Wednesday, August 02, 2006

The Deniable Darwin

Author: David Berlinski, multiple past professorships in mathematics, logic, and philosophy

This is the final article in this book, and they certainly saved one of the best for last. Berlinski writes with impressive wit and diction, and his sense of humor is very agreeable. This was probably the most enjoyable essay to read.

Unlike the others, this essay includes a number of responses and surreplies at the end. There are some very big evolutionary leaders among the mix and the overall impression the reader gets is that these scientists are either so floored that any educated person could doubt Darwinism or are offended that their worldview would every be questioned that they resort to ad hominem attacks instead of a mature or fruitful discussion of any sort. They do as much good for the book as do the actual contributors.

Berlinski covers a range of topics from the fossil record, statistical improbability of design from chance, and Darwinian circular reasoning. He also, to my enjoyment, brought up the crushing argument that Darwinism, able to "explain" everything (contradictions included), effectively explains nothing. It adds nothing to our knowledge of the natural world; it is merely saying that we observe that some organisms die and some don't for some reason through supposed mutations somehow. Useless.

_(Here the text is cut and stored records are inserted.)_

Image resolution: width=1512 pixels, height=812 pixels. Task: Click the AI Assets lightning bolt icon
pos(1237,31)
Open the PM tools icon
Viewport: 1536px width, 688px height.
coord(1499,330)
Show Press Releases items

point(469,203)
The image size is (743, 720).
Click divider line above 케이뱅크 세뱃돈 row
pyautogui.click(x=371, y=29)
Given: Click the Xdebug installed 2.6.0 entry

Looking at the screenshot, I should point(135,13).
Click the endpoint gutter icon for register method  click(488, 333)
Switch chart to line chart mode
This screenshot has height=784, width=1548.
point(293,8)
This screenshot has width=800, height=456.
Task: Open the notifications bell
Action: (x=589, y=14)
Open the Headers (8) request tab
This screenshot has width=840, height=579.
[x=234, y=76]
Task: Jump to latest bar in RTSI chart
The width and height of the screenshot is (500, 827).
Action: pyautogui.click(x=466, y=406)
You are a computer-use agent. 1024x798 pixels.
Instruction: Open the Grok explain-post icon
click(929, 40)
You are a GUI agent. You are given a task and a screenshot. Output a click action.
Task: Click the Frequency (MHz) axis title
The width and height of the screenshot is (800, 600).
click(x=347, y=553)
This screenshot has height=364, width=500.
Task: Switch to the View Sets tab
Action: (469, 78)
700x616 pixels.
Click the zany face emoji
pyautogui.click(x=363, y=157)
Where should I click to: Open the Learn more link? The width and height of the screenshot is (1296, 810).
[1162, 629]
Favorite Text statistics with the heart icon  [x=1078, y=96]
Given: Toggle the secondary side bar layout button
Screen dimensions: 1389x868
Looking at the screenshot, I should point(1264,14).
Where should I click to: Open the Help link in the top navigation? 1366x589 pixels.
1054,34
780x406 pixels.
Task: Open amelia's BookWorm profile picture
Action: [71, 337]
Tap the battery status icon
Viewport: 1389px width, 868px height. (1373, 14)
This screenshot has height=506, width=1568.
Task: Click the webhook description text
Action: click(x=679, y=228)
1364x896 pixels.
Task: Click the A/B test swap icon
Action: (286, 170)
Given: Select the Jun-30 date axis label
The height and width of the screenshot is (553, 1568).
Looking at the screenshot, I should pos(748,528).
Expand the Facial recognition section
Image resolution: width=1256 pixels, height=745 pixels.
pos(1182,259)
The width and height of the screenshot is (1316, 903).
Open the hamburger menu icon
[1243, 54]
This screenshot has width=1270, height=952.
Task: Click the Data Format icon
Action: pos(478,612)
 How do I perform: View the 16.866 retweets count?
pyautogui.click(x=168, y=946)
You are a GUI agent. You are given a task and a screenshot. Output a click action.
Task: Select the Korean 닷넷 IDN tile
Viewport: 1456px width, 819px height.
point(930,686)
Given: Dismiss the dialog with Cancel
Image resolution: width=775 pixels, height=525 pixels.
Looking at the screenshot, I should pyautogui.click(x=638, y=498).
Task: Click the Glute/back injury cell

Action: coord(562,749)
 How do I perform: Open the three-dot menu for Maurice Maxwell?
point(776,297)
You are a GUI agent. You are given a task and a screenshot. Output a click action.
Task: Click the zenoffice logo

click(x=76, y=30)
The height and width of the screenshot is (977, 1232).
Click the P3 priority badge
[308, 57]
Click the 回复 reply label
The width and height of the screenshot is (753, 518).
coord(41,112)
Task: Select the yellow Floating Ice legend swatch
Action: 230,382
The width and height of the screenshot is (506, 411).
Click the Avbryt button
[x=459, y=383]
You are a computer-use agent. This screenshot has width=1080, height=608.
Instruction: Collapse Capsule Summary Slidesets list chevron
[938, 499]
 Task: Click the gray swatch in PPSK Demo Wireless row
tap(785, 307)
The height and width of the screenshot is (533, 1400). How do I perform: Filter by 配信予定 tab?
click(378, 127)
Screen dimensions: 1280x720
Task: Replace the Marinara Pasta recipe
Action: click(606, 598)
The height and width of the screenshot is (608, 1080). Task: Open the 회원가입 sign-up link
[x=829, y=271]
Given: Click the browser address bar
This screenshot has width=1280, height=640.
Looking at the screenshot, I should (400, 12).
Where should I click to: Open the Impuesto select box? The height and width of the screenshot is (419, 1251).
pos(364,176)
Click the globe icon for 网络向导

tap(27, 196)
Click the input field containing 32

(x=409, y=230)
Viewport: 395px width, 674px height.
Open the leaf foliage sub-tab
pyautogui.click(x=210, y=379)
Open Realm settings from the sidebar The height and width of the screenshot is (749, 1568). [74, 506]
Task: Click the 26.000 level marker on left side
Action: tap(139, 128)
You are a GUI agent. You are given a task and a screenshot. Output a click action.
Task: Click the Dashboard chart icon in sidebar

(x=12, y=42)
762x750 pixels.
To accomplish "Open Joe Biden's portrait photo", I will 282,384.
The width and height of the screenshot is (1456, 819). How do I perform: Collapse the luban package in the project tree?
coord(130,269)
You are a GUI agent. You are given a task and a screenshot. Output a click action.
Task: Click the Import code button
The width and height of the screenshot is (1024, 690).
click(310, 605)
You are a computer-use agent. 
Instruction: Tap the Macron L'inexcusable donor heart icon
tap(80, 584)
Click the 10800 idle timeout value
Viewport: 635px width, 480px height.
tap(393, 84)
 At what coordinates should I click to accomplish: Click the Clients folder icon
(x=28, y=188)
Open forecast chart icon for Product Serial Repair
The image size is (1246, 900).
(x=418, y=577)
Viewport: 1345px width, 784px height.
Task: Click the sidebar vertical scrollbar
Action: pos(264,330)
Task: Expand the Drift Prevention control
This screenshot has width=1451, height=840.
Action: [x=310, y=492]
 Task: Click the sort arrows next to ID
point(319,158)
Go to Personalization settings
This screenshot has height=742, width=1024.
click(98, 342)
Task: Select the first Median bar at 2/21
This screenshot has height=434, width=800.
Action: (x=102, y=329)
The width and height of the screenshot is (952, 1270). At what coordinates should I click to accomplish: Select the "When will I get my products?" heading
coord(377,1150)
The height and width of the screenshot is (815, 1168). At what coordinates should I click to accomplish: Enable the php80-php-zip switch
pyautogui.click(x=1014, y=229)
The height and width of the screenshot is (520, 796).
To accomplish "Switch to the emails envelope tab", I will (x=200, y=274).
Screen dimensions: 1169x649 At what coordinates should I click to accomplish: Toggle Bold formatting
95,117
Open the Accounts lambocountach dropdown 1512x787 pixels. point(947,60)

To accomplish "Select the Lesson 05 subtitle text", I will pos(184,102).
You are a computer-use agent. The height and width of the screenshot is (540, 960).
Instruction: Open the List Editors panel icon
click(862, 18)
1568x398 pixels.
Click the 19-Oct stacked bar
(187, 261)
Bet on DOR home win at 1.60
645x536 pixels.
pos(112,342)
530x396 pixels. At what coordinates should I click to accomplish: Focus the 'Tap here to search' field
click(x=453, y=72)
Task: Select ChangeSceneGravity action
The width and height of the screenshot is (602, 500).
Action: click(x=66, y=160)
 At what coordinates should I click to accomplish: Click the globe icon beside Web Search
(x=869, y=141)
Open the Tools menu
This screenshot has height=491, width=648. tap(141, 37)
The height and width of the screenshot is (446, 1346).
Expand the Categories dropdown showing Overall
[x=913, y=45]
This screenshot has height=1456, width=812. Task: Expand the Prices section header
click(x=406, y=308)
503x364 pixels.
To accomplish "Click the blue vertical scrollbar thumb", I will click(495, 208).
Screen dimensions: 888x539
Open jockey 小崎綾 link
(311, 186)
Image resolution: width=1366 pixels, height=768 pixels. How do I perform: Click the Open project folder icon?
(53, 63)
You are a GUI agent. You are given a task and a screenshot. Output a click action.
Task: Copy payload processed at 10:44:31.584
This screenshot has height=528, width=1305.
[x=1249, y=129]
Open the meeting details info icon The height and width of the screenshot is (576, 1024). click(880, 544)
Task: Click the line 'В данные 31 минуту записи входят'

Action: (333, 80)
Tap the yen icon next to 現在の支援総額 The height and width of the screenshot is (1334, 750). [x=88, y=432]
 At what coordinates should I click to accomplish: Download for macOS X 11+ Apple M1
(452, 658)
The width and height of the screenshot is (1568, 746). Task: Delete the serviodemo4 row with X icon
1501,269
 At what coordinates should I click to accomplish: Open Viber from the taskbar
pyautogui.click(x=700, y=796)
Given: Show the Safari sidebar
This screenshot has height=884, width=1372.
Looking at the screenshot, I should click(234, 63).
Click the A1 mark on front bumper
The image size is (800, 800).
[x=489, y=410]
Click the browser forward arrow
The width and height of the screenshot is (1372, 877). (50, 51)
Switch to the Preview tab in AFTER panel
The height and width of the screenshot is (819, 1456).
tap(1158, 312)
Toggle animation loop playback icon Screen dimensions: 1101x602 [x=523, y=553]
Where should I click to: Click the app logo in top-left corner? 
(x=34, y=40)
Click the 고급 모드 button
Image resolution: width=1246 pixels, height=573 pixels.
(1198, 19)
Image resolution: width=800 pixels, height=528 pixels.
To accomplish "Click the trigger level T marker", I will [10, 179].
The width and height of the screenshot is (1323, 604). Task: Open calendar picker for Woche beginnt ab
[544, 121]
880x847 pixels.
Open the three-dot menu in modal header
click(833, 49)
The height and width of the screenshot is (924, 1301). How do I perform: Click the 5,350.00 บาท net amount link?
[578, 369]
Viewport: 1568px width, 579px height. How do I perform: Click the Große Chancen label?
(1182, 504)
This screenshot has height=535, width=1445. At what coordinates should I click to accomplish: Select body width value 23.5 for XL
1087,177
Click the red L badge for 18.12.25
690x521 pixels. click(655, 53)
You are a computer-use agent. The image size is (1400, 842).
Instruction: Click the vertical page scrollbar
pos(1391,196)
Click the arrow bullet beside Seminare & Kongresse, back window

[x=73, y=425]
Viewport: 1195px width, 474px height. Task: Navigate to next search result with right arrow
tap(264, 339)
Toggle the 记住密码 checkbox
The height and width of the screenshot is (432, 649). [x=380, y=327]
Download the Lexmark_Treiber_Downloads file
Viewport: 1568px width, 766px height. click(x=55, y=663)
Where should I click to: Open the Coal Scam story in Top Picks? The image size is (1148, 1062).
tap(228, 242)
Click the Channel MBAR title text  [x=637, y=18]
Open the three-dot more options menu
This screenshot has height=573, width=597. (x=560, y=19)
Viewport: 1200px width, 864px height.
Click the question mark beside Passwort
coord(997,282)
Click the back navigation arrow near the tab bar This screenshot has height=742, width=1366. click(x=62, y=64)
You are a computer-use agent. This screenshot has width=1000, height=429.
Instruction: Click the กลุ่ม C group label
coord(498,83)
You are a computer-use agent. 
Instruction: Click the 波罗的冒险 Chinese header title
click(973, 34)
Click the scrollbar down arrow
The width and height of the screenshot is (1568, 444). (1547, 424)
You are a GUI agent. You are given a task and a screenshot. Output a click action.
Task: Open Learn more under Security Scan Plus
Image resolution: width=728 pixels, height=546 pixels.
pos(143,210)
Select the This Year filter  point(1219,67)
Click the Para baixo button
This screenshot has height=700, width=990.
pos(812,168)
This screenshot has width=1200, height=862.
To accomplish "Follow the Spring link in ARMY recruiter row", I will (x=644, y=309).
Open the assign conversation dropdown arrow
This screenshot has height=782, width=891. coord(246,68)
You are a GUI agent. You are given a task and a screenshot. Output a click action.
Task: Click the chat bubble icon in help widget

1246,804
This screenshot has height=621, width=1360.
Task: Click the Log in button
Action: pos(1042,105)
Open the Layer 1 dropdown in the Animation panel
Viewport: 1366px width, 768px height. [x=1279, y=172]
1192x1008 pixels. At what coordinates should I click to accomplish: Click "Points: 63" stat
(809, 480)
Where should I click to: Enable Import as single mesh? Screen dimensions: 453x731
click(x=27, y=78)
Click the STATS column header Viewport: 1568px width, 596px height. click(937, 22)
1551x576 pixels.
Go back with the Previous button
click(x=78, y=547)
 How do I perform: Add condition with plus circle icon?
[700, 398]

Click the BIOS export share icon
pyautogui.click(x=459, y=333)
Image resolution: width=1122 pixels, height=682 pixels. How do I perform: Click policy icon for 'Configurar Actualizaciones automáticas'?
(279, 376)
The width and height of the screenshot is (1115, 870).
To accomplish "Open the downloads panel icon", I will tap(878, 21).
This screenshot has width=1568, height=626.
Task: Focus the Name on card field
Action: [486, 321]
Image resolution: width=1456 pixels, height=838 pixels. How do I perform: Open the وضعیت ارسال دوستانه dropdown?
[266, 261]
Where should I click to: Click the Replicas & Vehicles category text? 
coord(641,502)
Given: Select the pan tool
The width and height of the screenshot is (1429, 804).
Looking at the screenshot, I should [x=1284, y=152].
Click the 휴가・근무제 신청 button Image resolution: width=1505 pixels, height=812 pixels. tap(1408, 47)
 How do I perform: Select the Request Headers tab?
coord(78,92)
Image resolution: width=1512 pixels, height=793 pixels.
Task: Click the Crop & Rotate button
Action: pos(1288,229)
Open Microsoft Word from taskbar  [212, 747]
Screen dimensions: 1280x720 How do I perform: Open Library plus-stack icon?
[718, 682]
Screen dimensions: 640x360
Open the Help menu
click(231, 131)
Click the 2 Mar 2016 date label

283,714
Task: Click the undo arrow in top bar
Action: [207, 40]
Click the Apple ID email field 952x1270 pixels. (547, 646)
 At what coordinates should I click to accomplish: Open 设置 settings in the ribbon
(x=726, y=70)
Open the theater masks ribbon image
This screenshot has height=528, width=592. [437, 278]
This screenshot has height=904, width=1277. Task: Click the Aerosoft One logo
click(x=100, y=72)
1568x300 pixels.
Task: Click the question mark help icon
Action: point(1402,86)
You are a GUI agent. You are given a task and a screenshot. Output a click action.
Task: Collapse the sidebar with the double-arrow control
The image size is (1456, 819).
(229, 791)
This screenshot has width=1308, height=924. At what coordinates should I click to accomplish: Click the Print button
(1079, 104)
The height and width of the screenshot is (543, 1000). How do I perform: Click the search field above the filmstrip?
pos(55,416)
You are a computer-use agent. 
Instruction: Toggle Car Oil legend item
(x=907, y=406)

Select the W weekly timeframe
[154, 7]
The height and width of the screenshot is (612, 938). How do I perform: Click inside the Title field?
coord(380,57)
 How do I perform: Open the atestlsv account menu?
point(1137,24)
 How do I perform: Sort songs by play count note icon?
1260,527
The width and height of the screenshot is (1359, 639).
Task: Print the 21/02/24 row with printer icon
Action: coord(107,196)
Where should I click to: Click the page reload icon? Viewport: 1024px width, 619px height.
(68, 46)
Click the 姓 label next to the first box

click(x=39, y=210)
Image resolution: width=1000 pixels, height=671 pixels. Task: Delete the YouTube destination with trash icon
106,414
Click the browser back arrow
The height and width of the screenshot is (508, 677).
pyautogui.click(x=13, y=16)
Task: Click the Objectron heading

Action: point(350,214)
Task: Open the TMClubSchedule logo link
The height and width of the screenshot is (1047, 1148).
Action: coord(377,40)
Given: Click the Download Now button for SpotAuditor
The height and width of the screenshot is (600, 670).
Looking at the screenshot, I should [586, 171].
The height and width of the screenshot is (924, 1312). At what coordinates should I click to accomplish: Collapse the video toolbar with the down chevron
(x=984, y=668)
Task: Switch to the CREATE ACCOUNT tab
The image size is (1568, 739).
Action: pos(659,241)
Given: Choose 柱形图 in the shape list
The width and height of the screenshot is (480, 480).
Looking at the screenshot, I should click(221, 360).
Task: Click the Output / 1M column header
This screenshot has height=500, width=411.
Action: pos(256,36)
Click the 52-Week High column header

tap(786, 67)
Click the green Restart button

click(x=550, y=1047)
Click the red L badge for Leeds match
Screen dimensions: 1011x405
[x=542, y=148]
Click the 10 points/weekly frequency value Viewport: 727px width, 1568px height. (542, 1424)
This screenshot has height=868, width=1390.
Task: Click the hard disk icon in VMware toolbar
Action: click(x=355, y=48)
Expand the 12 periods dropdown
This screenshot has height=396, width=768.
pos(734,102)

Unlike his opponents, Berlinski makes ample use of available evidence and supposed Darwinist "proofs", slicing them apart like a trained surgeon. Like I already said, his article is impressive.

He also makes it a point to introduce one of his own larger problems with Darwinism: that it excludes design from the outset only to reintroduce it later under a different name. Darwinism does this in various ways, namely by holding up computer simulations that supposedly show random mutations reaching a viable goal. The problem, as Berlinski aptly demonstrates, is that the computers work toward a goal and actively keep mutations closer to the goal while discarding those that are not. Darwinism, being purely random, has no goals and to sneak them in like this only shows its own statistical failure to account for even a simple phrase through random permutations.

This article is the perfect final piece of this collection and wraps up the set nicely. If you read this book, be sure to read it to the very end. Bravo, Berlinski! This is top-notch work.